A Comprehensive Analysis of Machine Learning-Based Assessment and Prediction of Soil Enzyme Activity

Abstract

Different soil characteristics in different parts of India affect agriculture growth. Crop growth and crop production are significantly impacted by healthy soil. Soil enzymes mediate almost all biochemical reactions in the soil. Understanding the biological processes of soil carbon and nitrogen cycling requires defining the significance of prospective elements at the play of soil enzymes and evaluating their activities.

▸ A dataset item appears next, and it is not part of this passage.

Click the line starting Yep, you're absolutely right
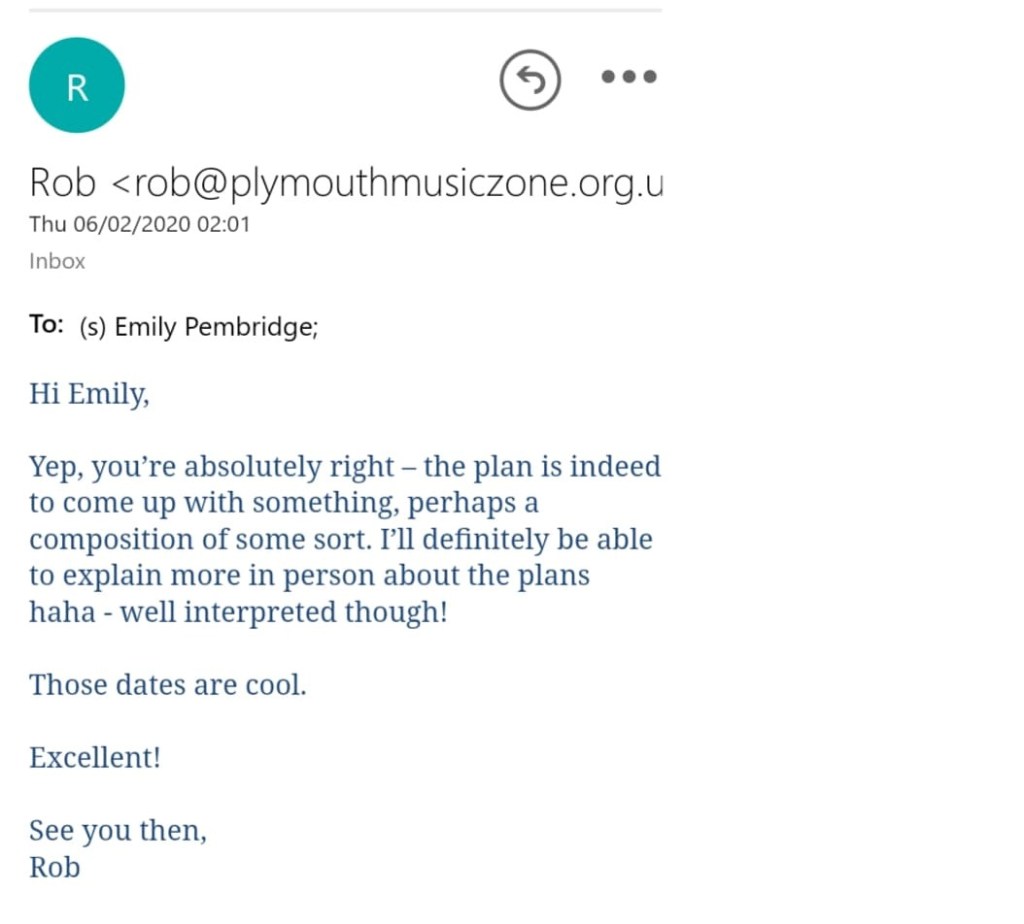 pos(345,466)
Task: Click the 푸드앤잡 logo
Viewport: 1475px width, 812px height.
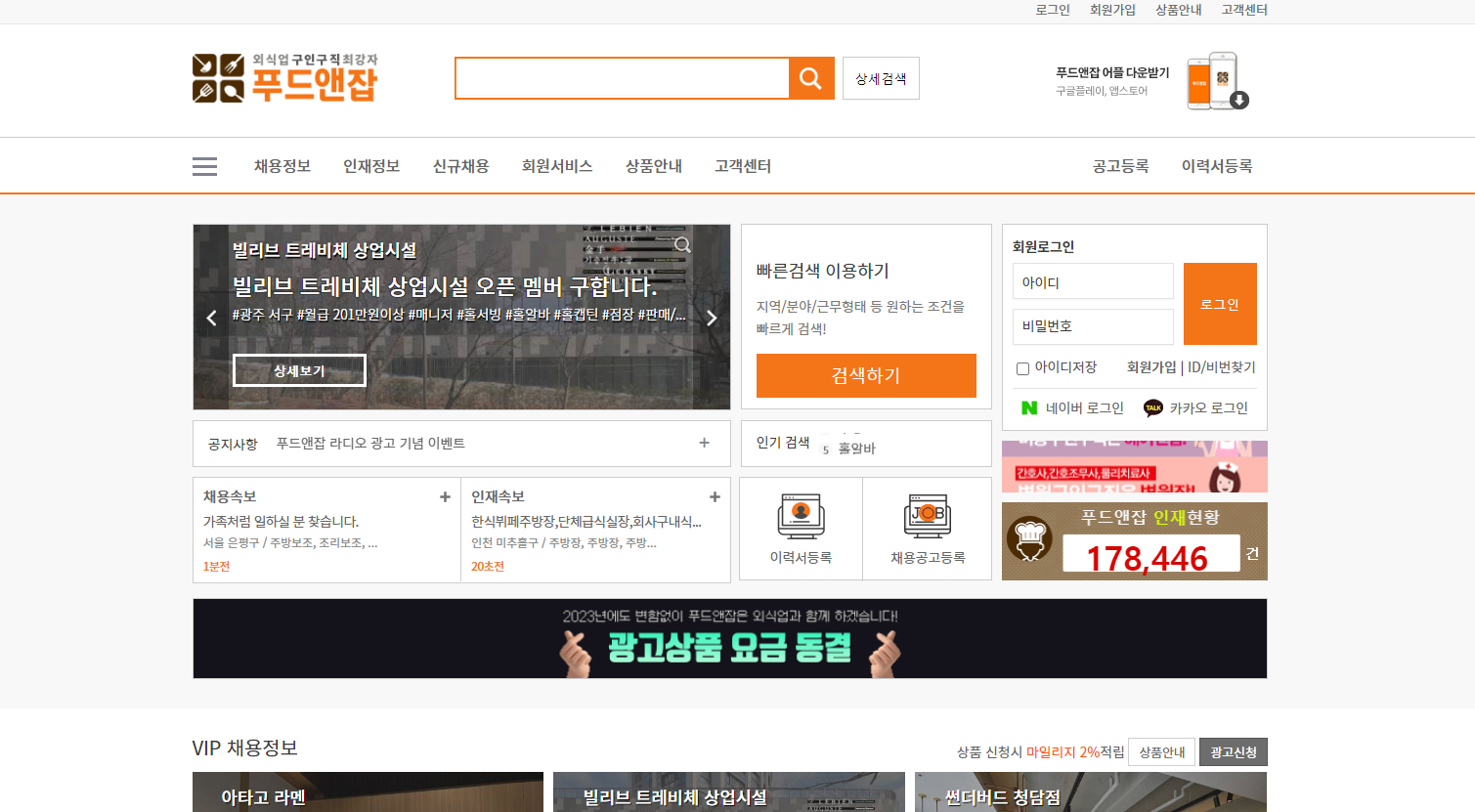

A combination of Multiple Linear Regression (MLR), Random Forest (RF) models, and Artificial Neural Networks (ANN) was employed in this study to assess soil enzyme activity, including amylase and urease activity, soil physical properties, such as sand, silt, clay, and soil chemical properties, including organic matter (SOM), nitrogen (N), phosphorus (P), soil organic carbon (SOC), pH, and fertility level. Compared to other methods for estimating soil phosphatase, cellulose, and urease activity, the RF model significantly outperforms the MLR model. In addition, due to its ability to manage dynamic and hierarchical relationships between enzyme activities, the RF model outperforms other models in evaluating soil enzyme activity. This study collected 3972 soil samples from 25 villages in the Bhandara district of Maharashtra, India, with chemical, physical, and biological parameters. Overall, 99% accuracy was achieved for cellulase enzyme activity and 94% for N-acetyl-glucosaminidase enzyme activity using the Random Forest model. Crops have been suggested based on the best performance accuracy algorithms and evaluation performance metrics.